Saurorictus Temporal range: Late Permian, 260.5–255 Ma PreꞒ Ꞓ O S D C P T J K Pg N

Scientific classification
- Domain: Eukaryota
- Kingdom: Animalia
- Phylum: Chordata
- Class: Reptilia
- Family: †Captorhinidae
- Genus: †Saurorictus Modesto & Smith, 2001
- Species: †S. australis
- Binomial name: †Saurorictus australis Modesto & Smith, 2001

= Saurorictus =

- Genus: Saurorictus
- Species: australis
- Authority: Modesto & Smith, 2001
- Parent authority: Modesto & Smith, 2001

Extinct genus of tetrapods

Saurorictus is an extinct genus of Late Permian captorhinid known from Western Cape Province of South Africa.

==Description==
Saurorictus is known from the holotype SAM PK-8666, three-dimensionally preserved nearly complete skull and few postcranial fragments. The skull has a length of 22 millimeters, thus Saurorictus has been estimated to have been about 15 cm in length. This specimen represents one of the most complete captorhinid from the Late Permian.
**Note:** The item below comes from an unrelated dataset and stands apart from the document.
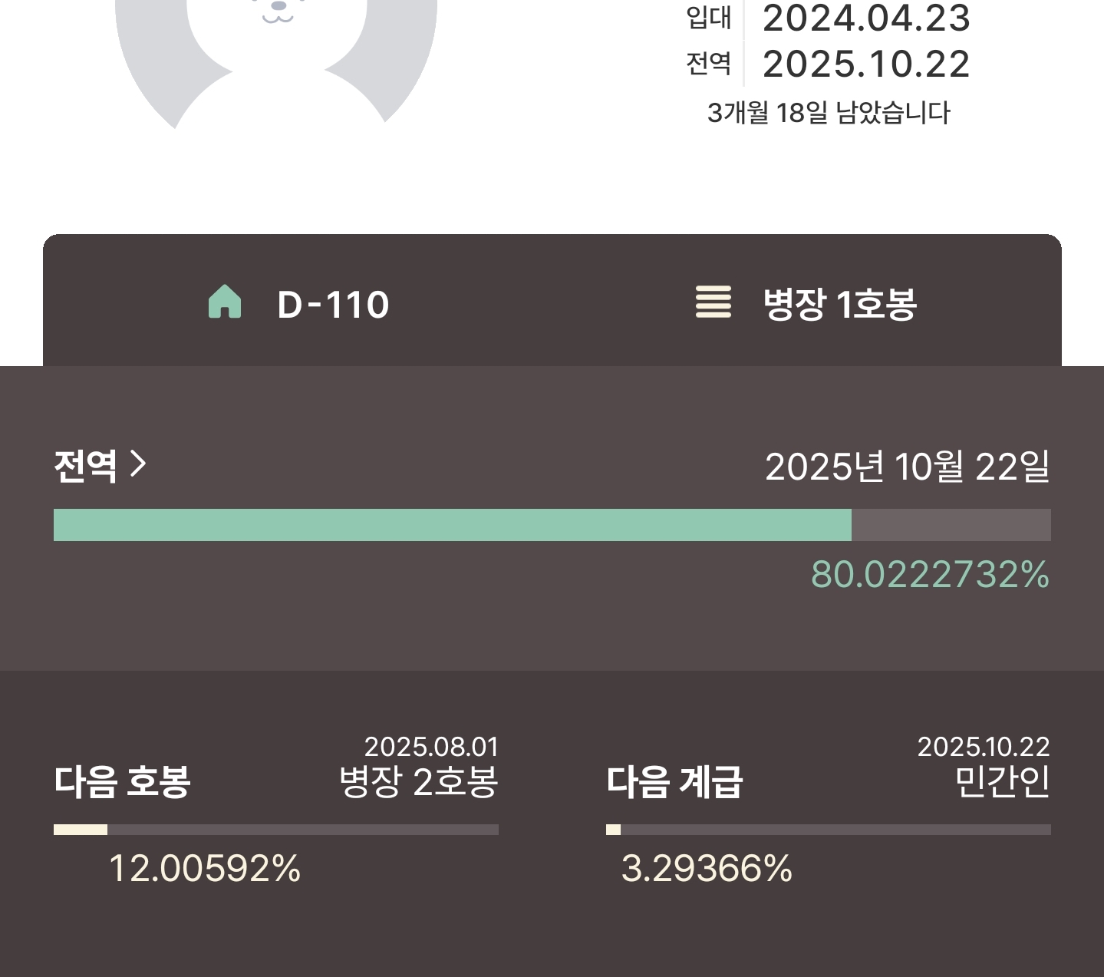Tap the 다음 호봉 label
The height and width of the screenshot is (977, 1104).
coord(122,782)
It was collected from the Hoedemaker Member, Teekloof Formation of the lower Beaufort Group, dating to the early-middle Wuchiapingian stage (or alternatively middle Tatarian stage) of the early Lopingian Series, about 260.5-255 million years ago. It was found in the Leeukloof 43 farm in the Beaufort West District of the Western Cape Province and referred to the Tropidostoma Assemblage Zone.

==Etymology==
Saurorictus was first named by Sean P. Modesto and Roger M. H. Smith in 2001 and the type species is Saurorictus australis. The generic name is derived from sauros, Greek for "lizard", and rictus, Latin for "display of teeth" or "smile", thus the meaning is "lizard-smile". The specific name australis, meaning "southern", refers to the fact that this is the southernmost captorhinid to date.